2025年現在、脱炭素社会の実現に向けた木材利用の促進は、建築設計における最重要テーマの一つとなっています。不特定多数が利用する施設においては、部位ごとに摩耗頻度や環境負荷が劇的に異なるため、適切な塗装仕様選定することが、建物の長寿命化と美観を損なうリスクを回避する上で極めて重要です。

本コラムでは、設計実務5年程度の担当者が現場で直面する課題を整理し、部位別のおすすめ仕様と製品をマトリクス形式でまとめました。標準仕様書の内容を実務に即して補足するための、論理的な選定ポイントを解説します。


部位別オススメ塗装仕様マトリクス

公共建築工事標準仕様書の略号順序(CL、UC、ST、WP)に基づき、塗装部位ごとの推奨仕様を整理しました。

略号仕様名称塗装部位(例)求められる性能該当製品の例(製品カタログPDFリンク)
CLクリヤーラッカー塗り屋内:壁面・天井艶出し・艶消しによる意匠性セーフティーワルツ ラッカー型クリヤー金剛
UCウレタン樹脂ワニス塗り屋内:建具・什器・床傷や汚れからの保護VATON-FXトップクリヤー / VATON-FXフロアー
(2UC)2液形ウレタン樹脂ワニス塗り屋内:建具・什器・床傷や汚れからの保護・短納期セーフティーワルツ インテリアクラフトシリーズ
STピグメントステイン塗り屋内:壁面・天井着色による意匠性VATON-FX / 水性VATON-FX
WP木材保護塗料塗り屋外:外壁・ウッドデッキ・軒天耐候性・防腐・防カビ・防虫VATONプラス / ソワードステイン

実務における製品選定の具体的判断基準

現場の要求性能や環境条件に基づき、最適な塗装仕様選定するための指針を提示します。

1. 屋内ステイン塗りの選定:VATON-FX vs 水性VATON-FX

屋内木部塗装のST仕様において、溶剤系と水性系の使い分けは環境配慮の観点から重要な判断となります。
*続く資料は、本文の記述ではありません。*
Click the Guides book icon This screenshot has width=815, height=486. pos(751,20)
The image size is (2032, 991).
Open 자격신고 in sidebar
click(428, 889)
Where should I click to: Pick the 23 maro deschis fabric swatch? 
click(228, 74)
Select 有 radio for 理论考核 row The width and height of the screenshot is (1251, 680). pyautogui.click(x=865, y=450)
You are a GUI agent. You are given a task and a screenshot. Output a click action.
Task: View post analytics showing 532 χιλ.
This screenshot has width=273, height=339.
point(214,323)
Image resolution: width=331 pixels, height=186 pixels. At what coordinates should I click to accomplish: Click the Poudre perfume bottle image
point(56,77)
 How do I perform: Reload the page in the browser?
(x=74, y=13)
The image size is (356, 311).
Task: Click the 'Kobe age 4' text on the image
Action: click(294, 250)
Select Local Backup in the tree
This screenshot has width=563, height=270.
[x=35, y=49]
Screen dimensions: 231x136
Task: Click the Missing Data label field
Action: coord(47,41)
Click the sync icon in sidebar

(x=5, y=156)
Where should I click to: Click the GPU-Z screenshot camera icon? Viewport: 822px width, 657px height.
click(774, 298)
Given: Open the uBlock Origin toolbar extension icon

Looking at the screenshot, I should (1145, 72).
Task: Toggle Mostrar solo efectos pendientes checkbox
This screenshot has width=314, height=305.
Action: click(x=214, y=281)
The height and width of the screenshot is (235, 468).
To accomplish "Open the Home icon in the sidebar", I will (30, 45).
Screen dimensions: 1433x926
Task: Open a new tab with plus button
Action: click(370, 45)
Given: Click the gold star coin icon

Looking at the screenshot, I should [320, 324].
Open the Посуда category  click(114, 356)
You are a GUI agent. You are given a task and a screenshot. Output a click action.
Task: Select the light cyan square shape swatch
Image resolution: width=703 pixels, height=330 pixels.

  • VATON-FX(溶剤系):低臭塗料であり、ステイン塗り特有の深みのある色合いが特徴です。
  • 水性VATON-FX:非危険物であり、さらに低臭性を高めた仕様です。改修工事や施工直後から供用開始される公共建築など、極めて高い環境配慮が必要な現場での選定おすすめです。

2. 屋内クリヤー塗りの使い分け:VATON-FXトップクリヤー vs VATON-FXフロアー

ウレタン樹脂ワニス塗り(UC)では、塗膜の厚みの違いを考慮した製品の使い分けが必要です。

  • VATON-FXトップクリヤー:壁面や建具など、標準的な保護性能が求められる垂直面等の部位に適しています。
  • VATON-FXフロアー:塗膜が厚くつく特徴があり、比較的摩耗に強い性質を持っています。 床面や階段、カウンターなどの水平面への選定に適しており、公共施設のハードな使用環境に耐えうる塗装仕様を構築できます。

3. 屋外塗装の選定:VATONプラス vs ソワードステイン

屋外木部(WP仕様)は、新築か改修かという現場状況が選定の決め手となります。

  • VATONプラス:植物油ベースの自然系塗料で、塗り伸びが良くムラになりにくい作業性が特徴です。
  • ソワードステイン:木材表面に薄い膜を形成する「半造膜型」であり、着色濃度が高いため、下地の汚れやシミを隠したい塗り替え案件の選定に最適です。 無機有機ハイブリッド樹脂による高い耐候性も備えています。

注目すべき要注意ケース:不燃木材が基材となる場合

近年の公共建築では内装制限への対応として、不燃薬剤を注入した不燃木材が多用されていますが、現場塗装には慎重な検討が必要です。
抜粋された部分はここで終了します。